Frugivory: A Retained Characteristic of Microbiotheria?
The mutualistic relationships between Dromiciops and several endemic plants can be traced back in time to their ancestors. These facts furnish fascinating ideas about the trophic habits of past Microbiotheriids and their eco-evolutionary relationships with the temperate flora of southern South America, which may have coevolved during millions of years. Highly specific and asymmetric (i.e., uneven dependence between the plant and the animal) interactions have appeared, such as the seed dispersal relationships between Dromiciops and the hemiparasitic mistletoe Tristerix corymbosus (Aizen, 2003; Amico & Aizen, 2000).
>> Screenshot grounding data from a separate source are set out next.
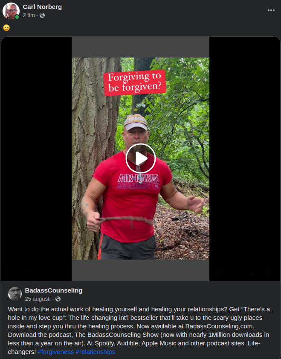This screenshot has width=281, height=359.
Task: Click the 'Forgiving to be forgiven?' video frame
Action: 141,158
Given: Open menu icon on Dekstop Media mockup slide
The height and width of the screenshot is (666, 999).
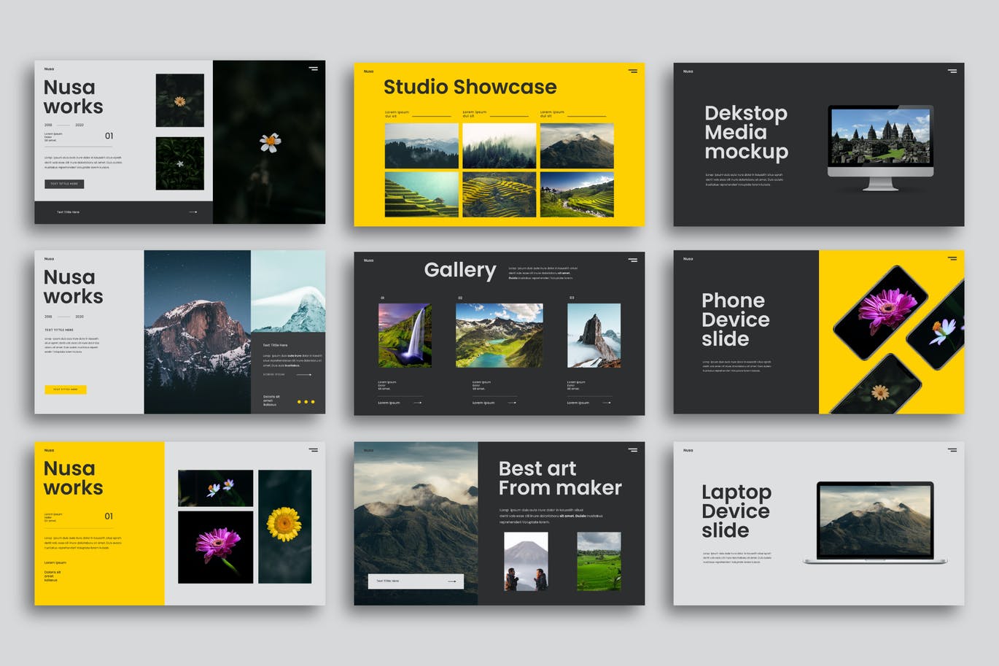Looking at the screenshot, I should tap(952, 71).
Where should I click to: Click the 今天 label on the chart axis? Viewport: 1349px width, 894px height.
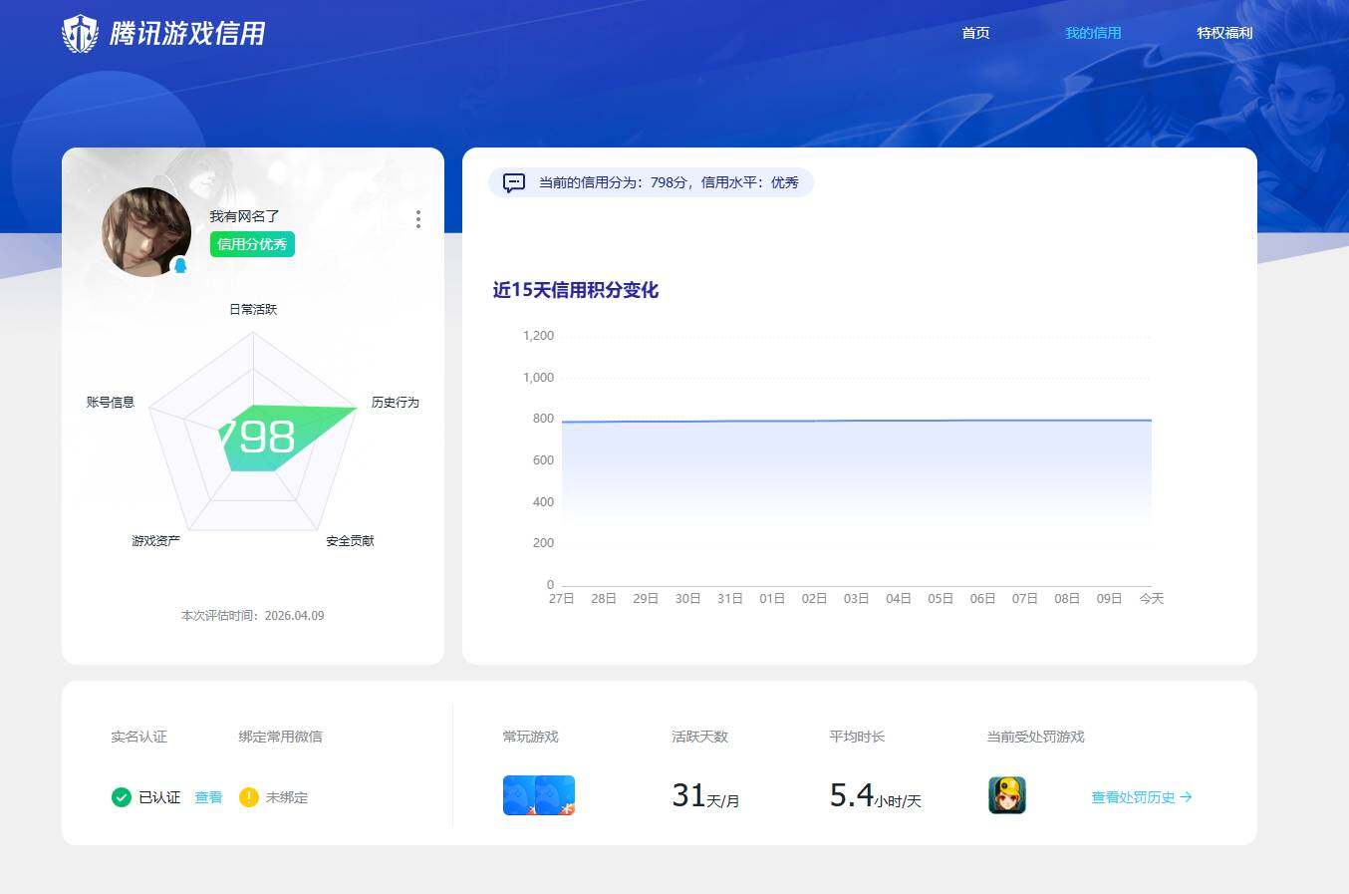tap(1152, 598)
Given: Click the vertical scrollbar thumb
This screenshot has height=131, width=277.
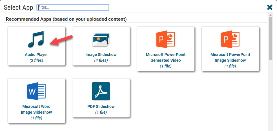Looking at the screenshot, I should click(x=270, y=38).
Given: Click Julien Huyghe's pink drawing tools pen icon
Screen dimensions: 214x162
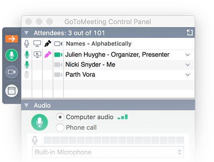Looking at the screenshot, I should (x=48, y=55).
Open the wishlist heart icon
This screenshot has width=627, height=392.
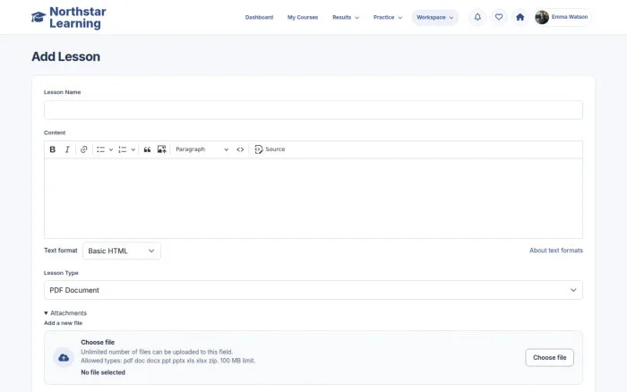[499, 17]
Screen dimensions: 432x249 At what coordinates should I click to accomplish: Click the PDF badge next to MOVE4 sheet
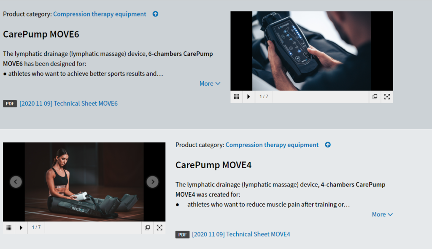pos(182,235)
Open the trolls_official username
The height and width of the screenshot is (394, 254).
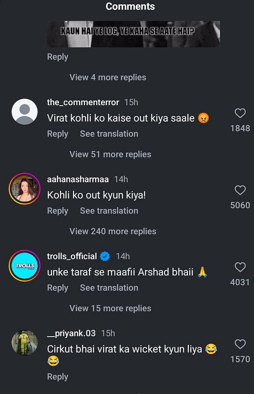click(x=72, y=256)
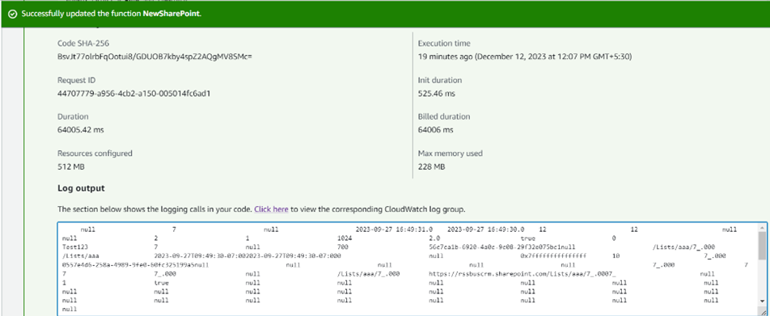Click the SharePoint URL in log output
This screenshot has height=316, width=770.
(x=522, y=274)
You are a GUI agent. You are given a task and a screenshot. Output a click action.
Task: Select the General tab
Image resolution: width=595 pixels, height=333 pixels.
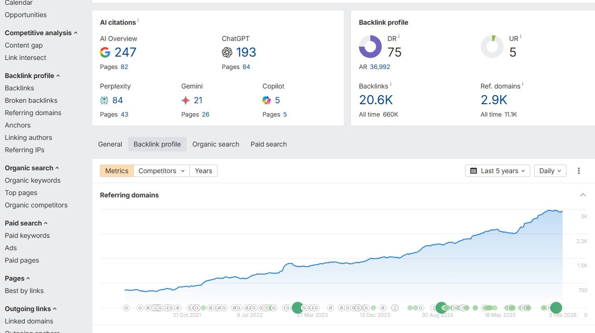(110, 144)
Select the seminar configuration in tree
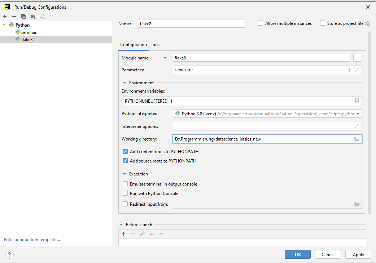 point(29,32)
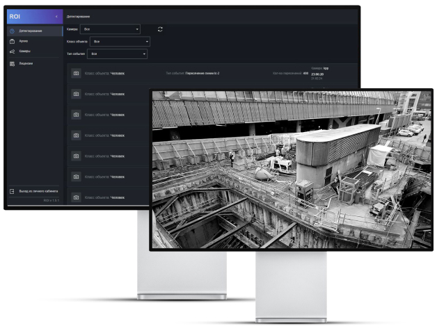Open the Лицензии sidebar icon
Viewport: 437px width, 335px height.
click(13, 63)
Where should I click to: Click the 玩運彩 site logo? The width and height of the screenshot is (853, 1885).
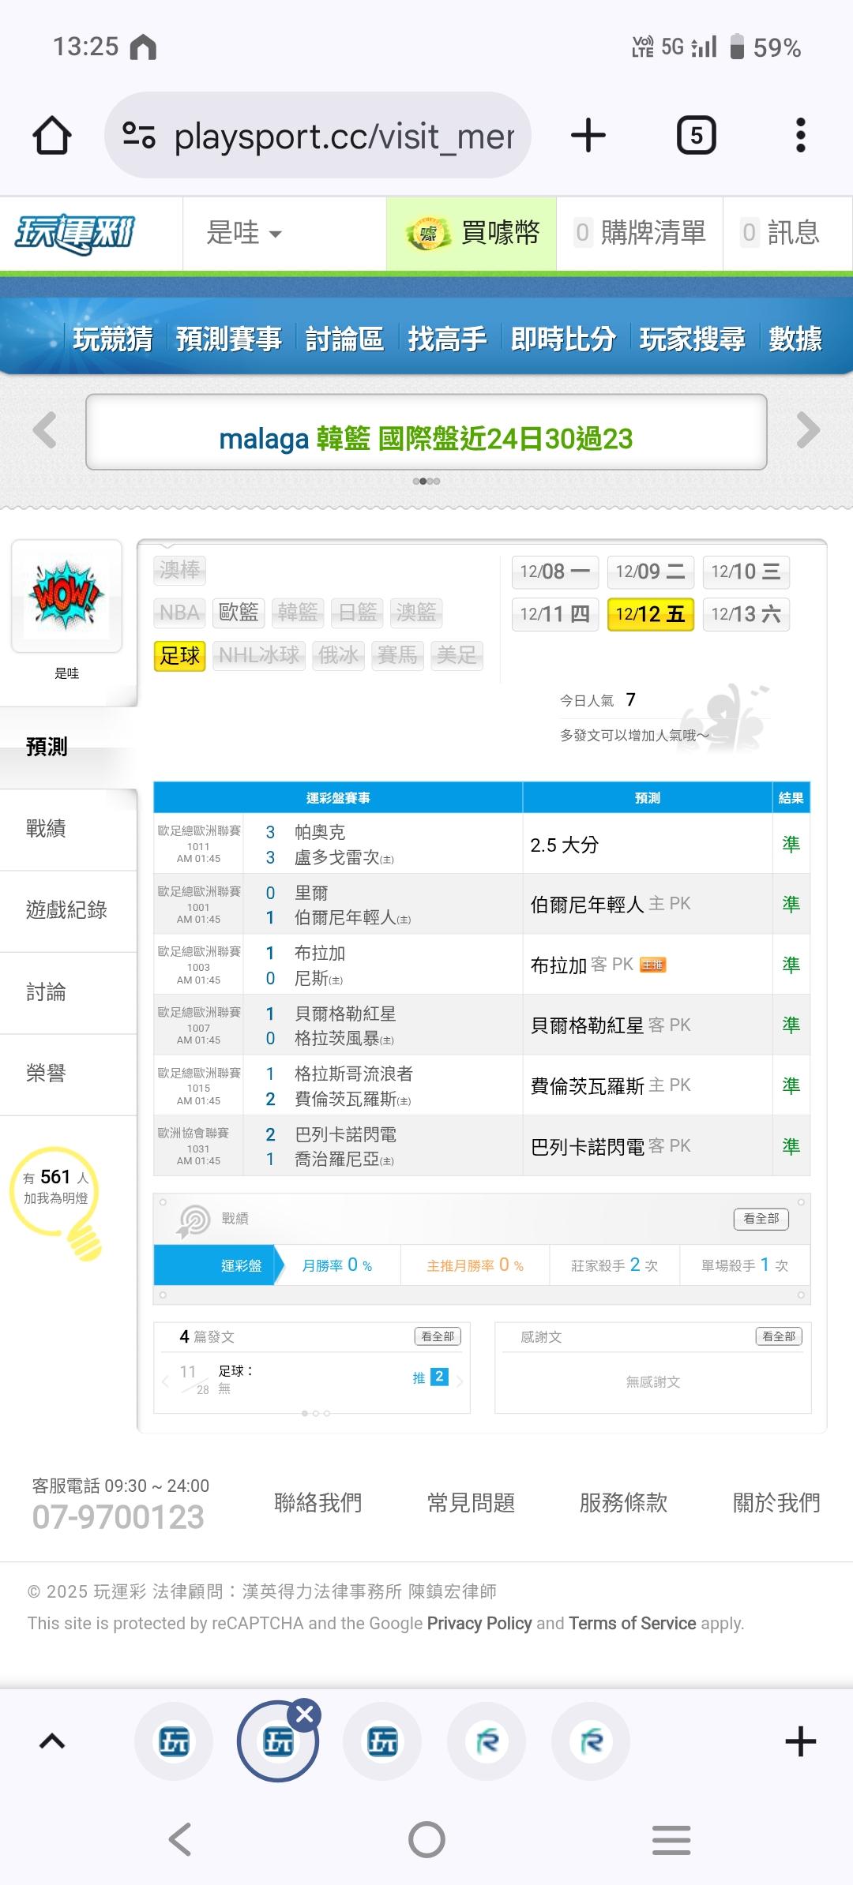[x=76, y=234]
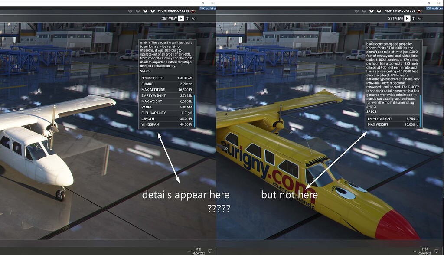
Task: Select the CRUISE SPEED 150 KTAS row
Action: pyautogui.click(x=167, y=78)
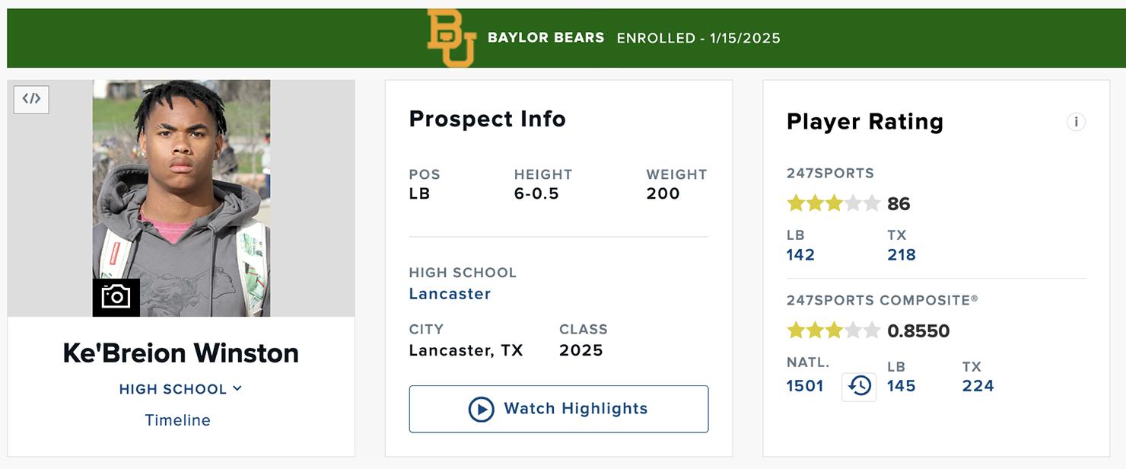Screen dimensions: 1126x469
Task: Click the Ke'Breion Winston name heading
Action: click(x=180, y=353)
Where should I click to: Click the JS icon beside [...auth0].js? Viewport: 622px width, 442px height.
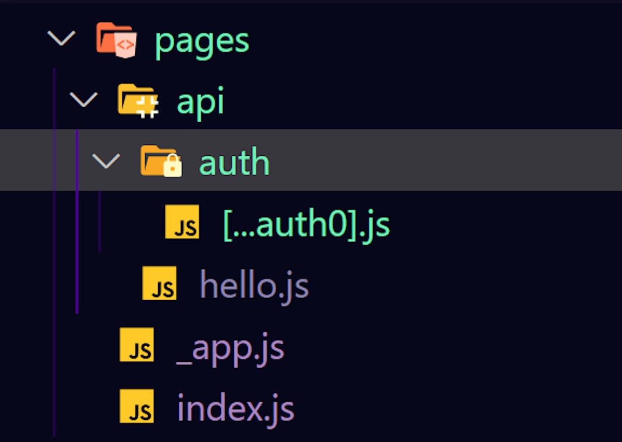click(182, 222)
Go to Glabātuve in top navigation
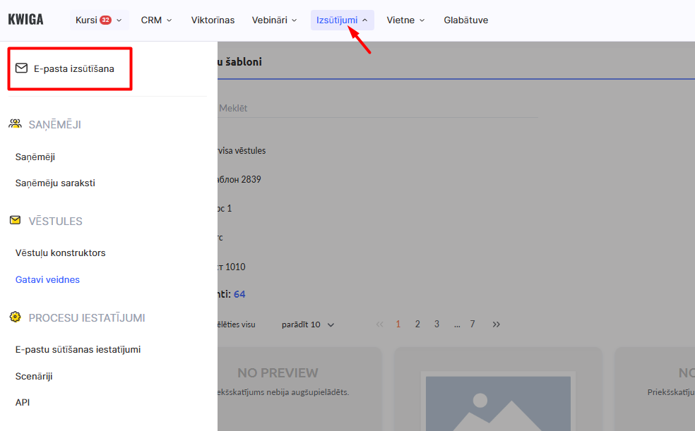Screen dimensions: 695x431 465,20
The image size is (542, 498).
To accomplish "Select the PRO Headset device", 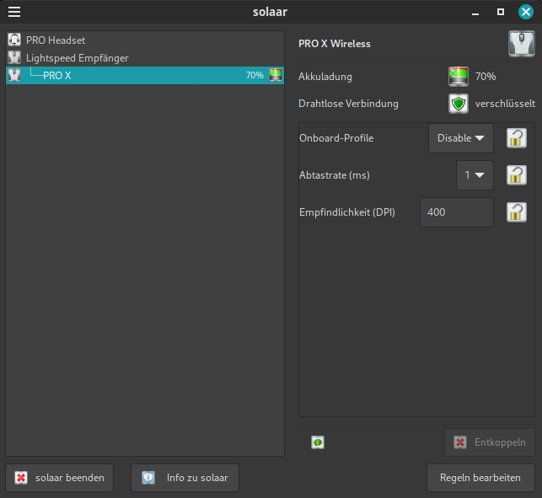I will pos(56,40).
Recent work suggests an inter-dependence between Dromiciops andTristerix , which may also reflect an ancient association between microbiotheriids and mistletoes. Successive phylogenetic reconstructions have pushed the origin of mistletoes back further in time (Liu et al., 2018; Nickrent, Malécot, Vidal-Russell, & Der, 2010), with the growth habit now estimated to have transitioned from root parasite to aerial parasite in the Loranthaceae during the early Eocene (approximately 50 million years ago). Based on fossil reconstructions and the modern-day distribution of lineages on either side of this transition, it is estimated that the shift from understorey up to the canopy occurred in western Gondwanaland. This time is 20 to 30 million years prior to the origin of the modern frugivorous birds, the main dispersers of Loranthaceae mistletoes today (Liu et al., 2018). This temporal mismatch between the origins of mistletoes and their seed dispersers has been previously noted, as early Microbiotheriids are invoked as the most probable agents of mistletoe dispersal prior to the diversification of songbirds (Amico & Aizen, 2000; Restrepo, Sargent, Levey, & Watson, 2002). Recently, this idea has been taken one step further by Watson (2020), who suggested Microbiotheriids may have been indeed the selective agents responsible for the transition within Loranthaceae from root-parasitic shrubs to stem-parasitic mistletoes. By consuming fruits from understorey shrubs and dispersing them up to the canopy,Dromiciops ancestors catalysed the switch in growth habit to the upper canopy, where transitional forms likely parasitised the roots of vascular epiphytes like the present-day Gaiadendron (Restrepo et al., 2002).